* BEGIN *

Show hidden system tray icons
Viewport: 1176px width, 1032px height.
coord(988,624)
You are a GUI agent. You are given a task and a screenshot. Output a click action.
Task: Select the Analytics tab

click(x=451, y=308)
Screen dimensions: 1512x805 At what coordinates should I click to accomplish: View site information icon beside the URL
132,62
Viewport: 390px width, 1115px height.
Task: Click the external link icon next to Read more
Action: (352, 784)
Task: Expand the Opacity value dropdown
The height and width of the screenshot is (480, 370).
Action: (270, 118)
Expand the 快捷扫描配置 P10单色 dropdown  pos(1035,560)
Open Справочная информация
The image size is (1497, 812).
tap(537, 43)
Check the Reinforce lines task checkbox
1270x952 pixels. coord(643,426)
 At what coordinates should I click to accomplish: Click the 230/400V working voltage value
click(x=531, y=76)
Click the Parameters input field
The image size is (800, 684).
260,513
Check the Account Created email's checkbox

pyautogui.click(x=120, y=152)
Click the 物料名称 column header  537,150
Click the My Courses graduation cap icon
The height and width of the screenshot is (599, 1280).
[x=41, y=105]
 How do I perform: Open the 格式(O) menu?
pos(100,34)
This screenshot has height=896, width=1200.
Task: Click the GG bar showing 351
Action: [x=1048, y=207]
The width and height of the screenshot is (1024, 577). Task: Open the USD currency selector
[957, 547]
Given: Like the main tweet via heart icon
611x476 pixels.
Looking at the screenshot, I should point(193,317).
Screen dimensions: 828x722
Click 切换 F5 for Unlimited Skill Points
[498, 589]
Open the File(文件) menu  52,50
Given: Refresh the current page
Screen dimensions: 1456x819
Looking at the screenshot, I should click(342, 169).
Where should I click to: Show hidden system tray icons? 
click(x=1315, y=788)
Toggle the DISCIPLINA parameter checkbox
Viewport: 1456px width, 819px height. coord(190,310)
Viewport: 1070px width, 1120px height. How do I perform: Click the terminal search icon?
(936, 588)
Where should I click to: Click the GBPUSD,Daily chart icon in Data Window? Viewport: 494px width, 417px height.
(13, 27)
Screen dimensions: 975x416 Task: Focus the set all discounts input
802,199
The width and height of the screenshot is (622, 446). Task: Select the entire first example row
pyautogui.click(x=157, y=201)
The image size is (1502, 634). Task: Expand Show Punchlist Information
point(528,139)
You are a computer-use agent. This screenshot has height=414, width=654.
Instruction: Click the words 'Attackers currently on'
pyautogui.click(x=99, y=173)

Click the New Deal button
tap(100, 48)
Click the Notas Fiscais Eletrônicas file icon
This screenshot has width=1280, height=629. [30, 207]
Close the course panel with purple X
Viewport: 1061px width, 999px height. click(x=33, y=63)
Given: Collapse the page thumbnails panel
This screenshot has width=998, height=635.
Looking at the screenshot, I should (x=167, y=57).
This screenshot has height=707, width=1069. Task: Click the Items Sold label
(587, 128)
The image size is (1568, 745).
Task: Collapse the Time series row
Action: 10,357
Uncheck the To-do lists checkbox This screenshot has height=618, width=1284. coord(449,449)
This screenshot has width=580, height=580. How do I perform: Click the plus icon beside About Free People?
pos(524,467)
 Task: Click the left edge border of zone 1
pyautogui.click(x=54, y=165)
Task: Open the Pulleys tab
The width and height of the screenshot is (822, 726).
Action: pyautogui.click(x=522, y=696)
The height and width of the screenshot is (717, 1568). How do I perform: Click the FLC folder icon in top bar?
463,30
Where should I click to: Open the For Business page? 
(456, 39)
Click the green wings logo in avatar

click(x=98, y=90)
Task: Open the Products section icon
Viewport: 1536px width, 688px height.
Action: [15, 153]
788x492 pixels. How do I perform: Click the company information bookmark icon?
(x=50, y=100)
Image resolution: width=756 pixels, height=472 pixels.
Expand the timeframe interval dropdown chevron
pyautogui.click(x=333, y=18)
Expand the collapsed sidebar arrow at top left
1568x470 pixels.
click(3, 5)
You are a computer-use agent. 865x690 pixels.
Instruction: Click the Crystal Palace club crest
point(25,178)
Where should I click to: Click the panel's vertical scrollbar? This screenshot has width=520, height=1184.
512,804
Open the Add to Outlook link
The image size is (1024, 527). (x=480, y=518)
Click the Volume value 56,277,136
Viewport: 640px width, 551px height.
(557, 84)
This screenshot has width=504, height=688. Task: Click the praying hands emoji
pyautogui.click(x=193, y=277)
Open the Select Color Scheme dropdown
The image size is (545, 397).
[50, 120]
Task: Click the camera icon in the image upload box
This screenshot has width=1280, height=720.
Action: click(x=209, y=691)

* END *

Find every line in the records above that contains the word "beside" and copy each one. Case counts.

**Problem solution:**
Screen dimensions: 1512x805 At what coordinates should I click to accomplish: View site information icon beside the URL
This screenshot has width=580, height=580. How do I perform: Click the plus icon beside About Free People?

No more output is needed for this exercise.